The standard reduction potential (E^\circ) is a measure of the tendency of a chemical species to gain electrons and thereby be reduced. Each half-cell has a characteristic standard reduction potential, which can be found in electrochemical series tables. The standard cell potential (E^\circ_{cell}) is calculated by subtracting the potential of the anode (where oxidation occurs) from that of the cathode (where reduction occurs):
\[\begin{equation} E^\circ_{cell} = E^\circ_{cathode} - E^\circ_{anode} \end{equation}\]
This value is central to predicting the direction of electron flow and the feasibility of a reaction occurring spontaneously as a galvanic cell. Positive values suggest a spontaneous reaction under standard conditions. For instance, in part (b) of the exercise, the difference in standard reduction potentials between zinc and nickel can be used to determine the baseline voltage before considering concentration effects.

Galvanic cells, also known as voltaic cells, operate on the principle of spontaneous redox reactions, producing electrical energy as a result. The key components of a galvanic cell are the anode and cathode, which are often composed of different materials allowing for different standard reduction potentials. The electrochemical reactions in these cells are divided into two half-reactions, one representing oxidation and the other reduction. The flow of electrons from the anode to the cathode through an external circuit generates an electric current.

Importance of Standard Conditions

The operation under standard conditions assumes activities of reactants and products to be unity, which simplifies the calculation of cell potentials as showcased in part (a). But real-world scenarios often deviate from these conditions, implementing the Nernst equation for accurate potential calculation.

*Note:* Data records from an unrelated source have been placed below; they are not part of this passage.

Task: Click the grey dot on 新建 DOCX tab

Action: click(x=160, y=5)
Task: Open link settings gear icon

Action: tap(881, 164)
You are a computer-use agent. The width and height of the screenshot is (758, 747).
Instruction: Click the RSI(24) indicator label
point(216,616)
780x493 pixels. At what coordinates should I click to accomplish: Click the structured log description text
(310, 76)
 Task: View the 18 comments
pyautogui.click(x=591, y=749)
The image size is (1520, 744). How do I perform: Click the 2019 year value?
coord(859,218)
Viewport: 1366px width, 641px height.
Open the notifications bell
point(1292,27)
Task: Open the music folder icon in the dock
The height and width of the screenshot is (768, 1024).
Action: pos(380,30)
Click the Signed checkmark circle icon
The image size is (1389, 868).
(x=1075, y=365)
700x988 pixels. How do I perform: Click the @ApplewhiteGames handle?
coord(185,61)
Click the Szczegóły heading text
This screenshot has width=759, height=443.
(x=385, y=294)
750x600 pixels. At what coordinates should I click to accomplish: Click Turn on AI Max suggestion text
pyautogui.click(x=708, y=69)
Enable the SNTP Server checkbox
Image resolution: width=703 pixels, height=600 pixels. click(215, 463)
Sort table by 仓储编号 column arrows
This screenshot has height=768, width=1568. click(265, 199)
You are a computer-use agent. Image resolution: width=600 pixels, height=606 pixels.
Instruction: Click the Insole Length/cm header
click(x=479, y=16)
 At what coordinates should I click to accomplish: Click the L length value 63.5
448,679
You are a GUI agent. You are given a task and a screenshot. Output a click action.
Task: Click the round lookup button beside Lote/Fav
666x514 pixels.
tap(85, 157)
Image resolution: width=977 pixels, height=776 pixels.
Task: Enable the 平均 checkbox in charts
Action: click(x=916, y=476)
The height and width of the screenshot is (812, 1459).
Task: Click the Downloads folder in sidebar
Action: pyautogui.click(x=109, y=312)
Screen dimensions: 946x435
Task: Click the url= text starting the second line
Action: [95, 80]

Relevance of Concentrations and Pressures

The exercise solutions exemplify how fluctuations in concentrations, like in part (d), or partial pressures, as in part (c), influence the potential of the cell. Such variations impact the driving force of the reaction, altering the cell's potential through the reaction quotient in the Nernst equation. These principles encapsulate the fundamental nature of galvanic cell reactions and embody the dynamic interplay between chemistry and electricity, enabling practical applications like batteries and various other electrochemical devices.